Hikma v. Amarin: Can a Skinny Label Shield a Generic from Infringement?

On April 13, 2026, Hikma filed its reply brief, completing merits briefing in this closely watched generic drug dispute. The reply arrives alongside a substantial amicus showing. Briefs filed on March 27 from brand manufacturers including Sanofi, Regeneron, AbbVie, and PhRMA, as well as from former Federal Circuit Chief Judge Paul R. Michel and a group of academic medical centers, reflect the breadth of industry concern about how the Court resolves the “skinny label” question. The SCOTUSBlog case page tracks the full filing record.

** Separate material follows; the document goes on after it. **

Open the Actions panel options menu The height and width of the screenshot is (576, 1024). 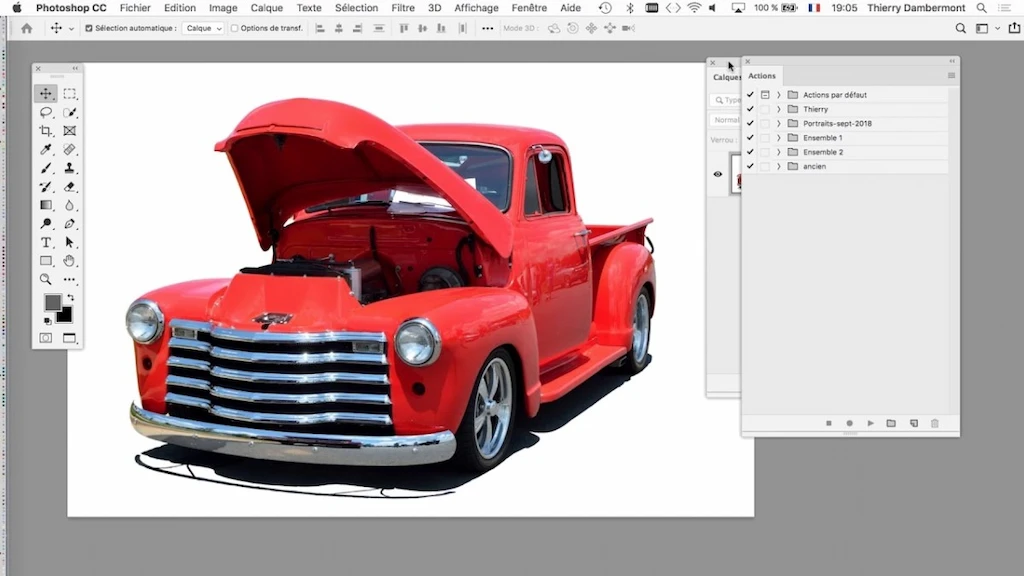(951, 76)
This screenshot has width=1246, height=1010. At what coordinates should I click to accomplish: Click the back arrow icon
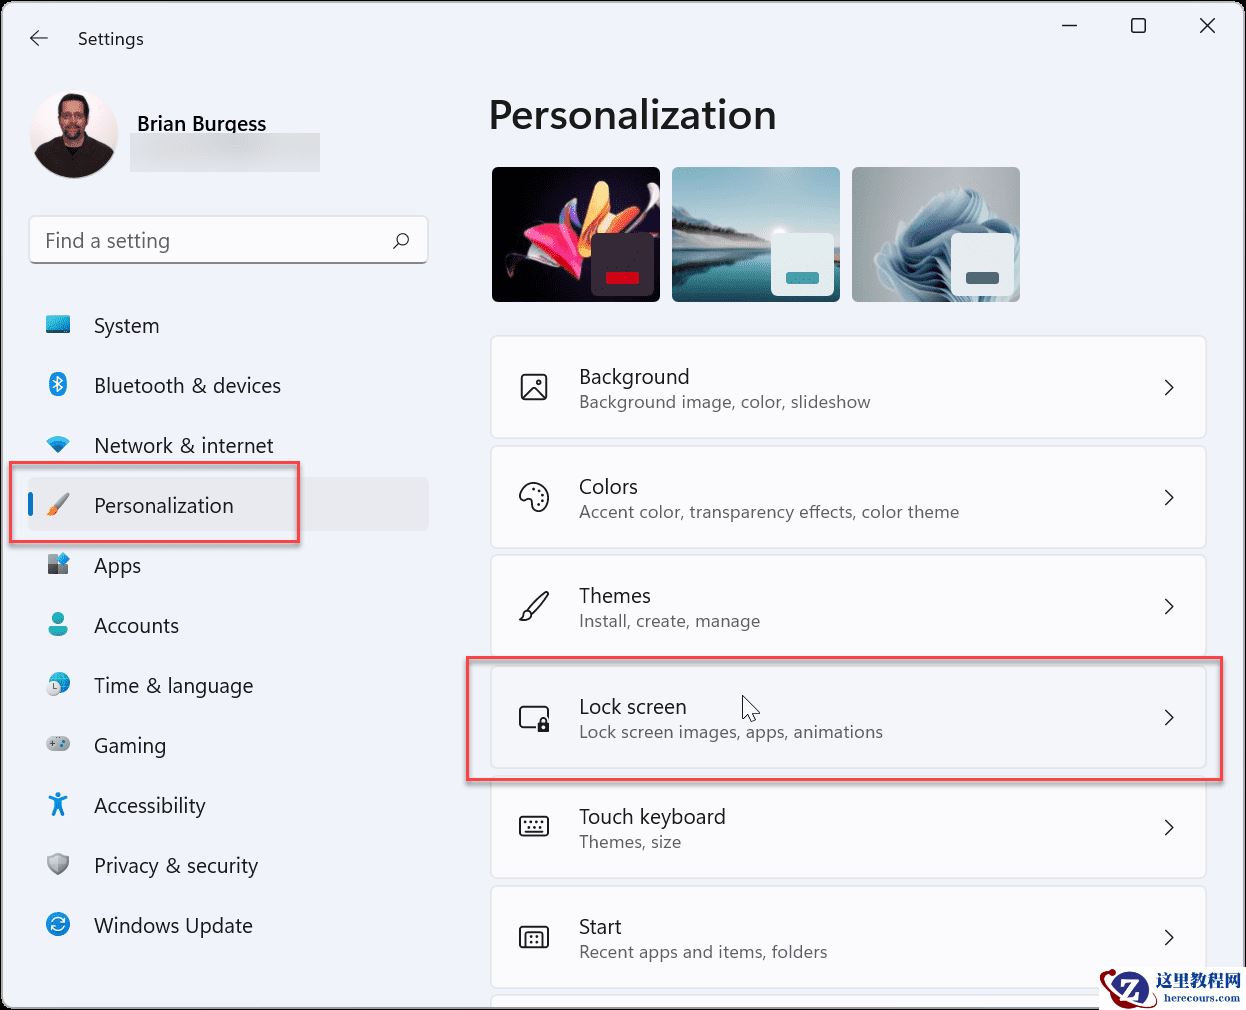(39, 38)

The underlying dispute centers on whether a generic drugmaker that fully carves out a patented use from its label can nonetheless face induced infringement liability. Amarin sued Hikma, pointing to marketing materials describing its product as a “generic version” of the branded drug and citing the branded drug’s sales figures. Hikma argues this approach effectively nullifies the skinny-label mechanism Congress built into the statutory framework. Amarin responds that deliberate free-riding on a brand’s reputation can constitute inducement.

The Court’s answer will set the outer boundary of induced infringement liability for generic manufacturers across the pharmaceutical industry. If brand-referencing marketing alone suffices, the skinny-label pathway becomes considerably less reliable as a tool for bringing lower-cost generics to market while respecting valid patents.